Голливуд – он совершенно отличен от всей остальной Калифорнии, – двухэтажный так же, как Пасадена и Санта-Моника, но архитектуры такой, какую может выдумать только Голливуд, – один сплошной национальный флаг!
В Нью-Йорке однажды, в Бронкском парке, в проливной дождь и все же в дыму и копоти, мы встретили женщину. Я ехал с журналистом П., говорящим по-русски. Мы ехали на автомобиле. Около автобусной остановки, под дождем, без зонтика, безразличная к миру, стояла женщина. Лицо ее было мокро. Мы предложили женщине сесть в машину, чтобы укрыть ее от дождя.
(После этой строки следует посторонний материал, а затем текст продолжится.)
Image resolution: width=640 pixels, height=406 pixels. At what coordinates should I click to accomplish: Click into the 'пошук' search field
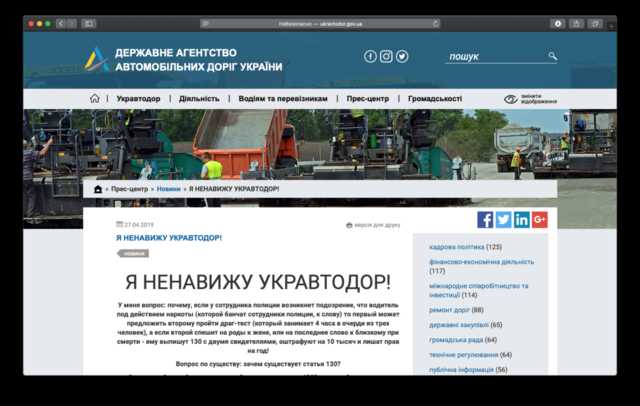493,57
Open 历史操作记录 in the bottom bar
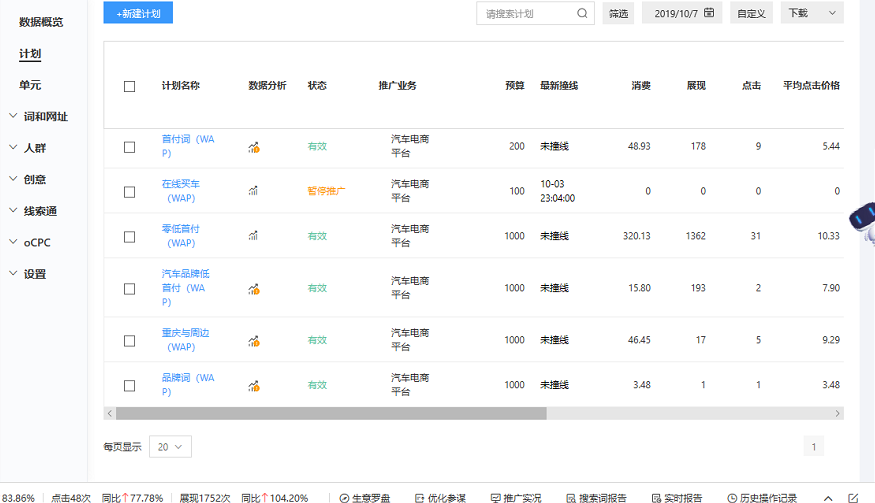Image resolution: width=875 pixels, height=503 pixels. click(762, 497)
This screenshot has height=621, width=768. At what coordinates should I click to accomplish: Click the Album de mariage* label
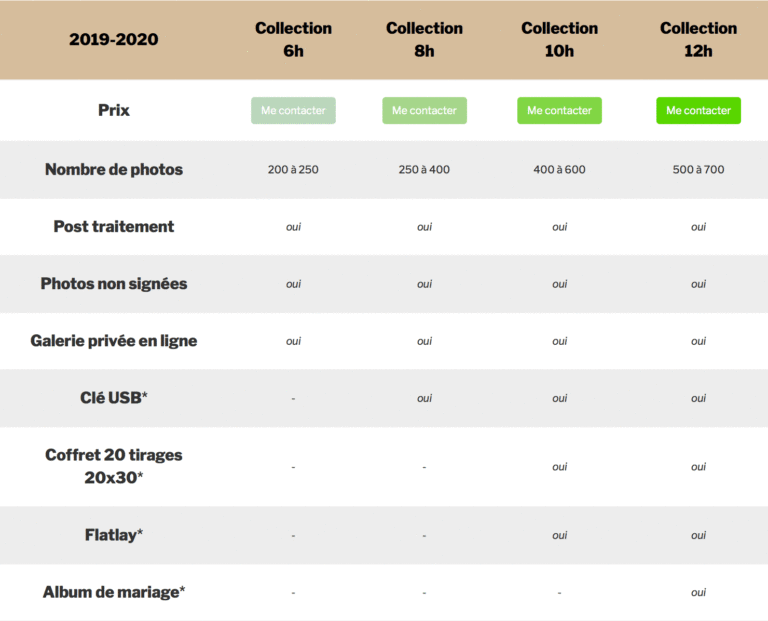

Она села. Тогда мы увидели, что лицо этой женщины мокро не только потому, что замочил дождь. Женщина плакала. Было видно, что слезы ее застарелы. Эта женщина забыла о слезах. Этой женщине было лет тридцать, не больше, этой чистокровной янки. Мы заговорили в соучастии, как говорят люди, которые встретились в первый и последний раз. Она заговорила истерически. Она рассказала все, что могла рассказать. От нее ушел муж, такой же чистокровный пуританин, как она. У них был свой бизнес. Они не были очень богаты, но на курицу к обеду, слава Богу, у них всегда были доллары, и марки их автомобилей никогда не спускались ниже «бюика». У них был дом. Деньги для дела дали ее родители в качестве приданого. Муж честный человек, – он ушел от нее, не взяв ни копейки денег и не взяв из дома ни единой вещи. Восемь лет они жили отлично. Он возвращался домой в пять. В семь они обедали. Вечером они были в кино. В воскресенье они отдыхали. В воскресенье они были в церкви. В воскресенье, в час между завтраком и чаем, они были в постели, иногда раз, иногда два, – так сказала эта женщина. Восемь лет дней их жизни были счастливы, как один. И все дни были одинаковы, равно как и все воскресенья. Они не пропустили ни одной знаменитой кинокартины. Ни муж, ни она ни разу не хворали. Она готовила семейный уют и очаг. Она вязала мужу джемперы.